Third, in a last-minute salvo, the state lawyer said the revenue sharing agreement with Vermont Yankee is worth $587 million dollars (to Vermont utilities), and that agreement ties the utilities to Vermont Yankee, and that's a bad thing.  Again, a amazing statement.  True. Entergy may have to pay half a billion dollars to Vermont utilities, allowing them to upgrade infrastructure and/or lower rates to their customers.  How is that any evidence that the state should shut the plant down?

I end my ANS post with a quote from Cheryl Hanna of Vermont Law School   Hanna concludes that if the state loses the case (and she thinks it probably will), it is not going to be because the state was "out-lawyered." It will be because the facts and the law are mostly on the side of Entergy.

Please read my post about the hearing. I worked quite hard on it. I am pleased that it was chosen as Best of the Blogs at Nuclear Townhall yesterday.

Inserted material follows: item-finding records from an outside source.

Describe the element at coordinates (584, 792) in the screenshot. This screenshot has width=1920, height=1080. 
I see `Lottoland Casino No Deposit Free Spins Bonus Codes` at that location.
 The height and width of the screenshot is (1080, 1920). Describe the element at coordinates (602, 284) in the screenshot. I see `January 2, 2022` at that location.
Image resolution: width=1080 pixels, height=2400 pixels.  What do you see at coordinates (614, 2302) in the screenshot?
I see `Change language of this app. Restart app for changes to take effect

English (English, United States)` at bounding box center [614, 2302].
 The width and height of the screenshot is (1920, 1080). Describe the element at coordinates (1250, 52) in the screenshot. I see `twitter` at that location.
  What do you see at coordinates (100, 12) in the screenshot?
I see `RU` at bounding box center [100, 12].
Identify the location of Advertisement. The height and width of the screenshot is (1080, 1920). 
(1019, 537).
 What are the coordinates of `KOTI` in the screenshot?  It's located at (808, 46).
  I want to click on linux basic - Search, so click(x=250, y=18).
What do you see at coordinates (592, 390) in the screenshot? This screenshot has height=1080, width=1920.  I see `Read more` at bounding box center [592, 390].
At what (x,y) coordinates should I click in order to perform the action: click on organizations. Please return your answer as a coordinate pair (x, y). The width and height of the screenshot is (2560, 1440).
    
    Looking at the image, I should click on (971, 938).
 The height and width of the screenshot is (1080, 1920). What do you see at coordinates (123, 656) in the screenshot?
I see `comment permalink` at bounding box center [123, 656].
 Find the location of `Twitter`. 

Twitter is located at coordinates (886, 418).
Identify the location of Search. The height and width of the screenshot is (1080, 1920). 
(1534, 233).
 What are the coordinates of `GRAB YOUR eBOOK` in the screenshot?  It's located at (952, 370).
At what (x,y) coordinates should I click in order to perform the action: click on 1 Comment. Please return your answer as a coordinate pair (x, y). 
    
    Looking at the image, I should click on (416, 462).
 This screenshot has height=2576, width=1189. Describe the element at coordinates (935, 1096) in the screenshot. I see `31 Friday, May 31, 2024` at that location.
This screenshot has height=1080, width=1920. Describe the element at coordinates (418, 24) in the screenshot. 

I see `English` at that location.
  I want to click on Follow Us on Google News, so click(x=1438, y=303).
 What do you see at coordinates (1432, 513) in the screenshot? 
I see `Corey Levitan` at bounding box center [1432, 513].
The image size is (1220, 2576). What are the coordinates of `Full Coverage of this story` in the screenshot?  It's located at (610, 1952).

Guy Page's Guest Post is Now at Energy Collective

Monday, I posted a guest post by Guy Page about the importance of the nuclear plants to the economy of New England.  He based his post on a New England Council report on energy and economics.  I am proud to say that his post has been picked up by The Energy Collective, a prestigious and widely-read blog about energy issues.  It's getting some good comments there, too. I am happy to see an important post on an important topic get more readership!  Energy Policy is Key to Vermont's Future.

Fun with Fuel Pools

XKCD is a scientist, cartoonist, and essayist.  On Tuesdays, he has a feature called "What  If?  Answering your hypothetical questions with physics, every Tuesday"  Yesterday he addressed the question: "What if I took a swim in a typical spent fuel pool?"   Great fun with beach balls!

For the geeky, I also recommend his comics. I love the one about energy density of uranium versus other fuels: Log scales are for quitters who can't find enough paper to make their point properly

1 comment:

Tom Clegg said...

Meredith, Vermont's argument reminds me of an old Abbot and Costell routine or 7 x 13 = 28. I know you are to young to know this routine but if you look it up on u tube you will see it is the same math that Vermont is using.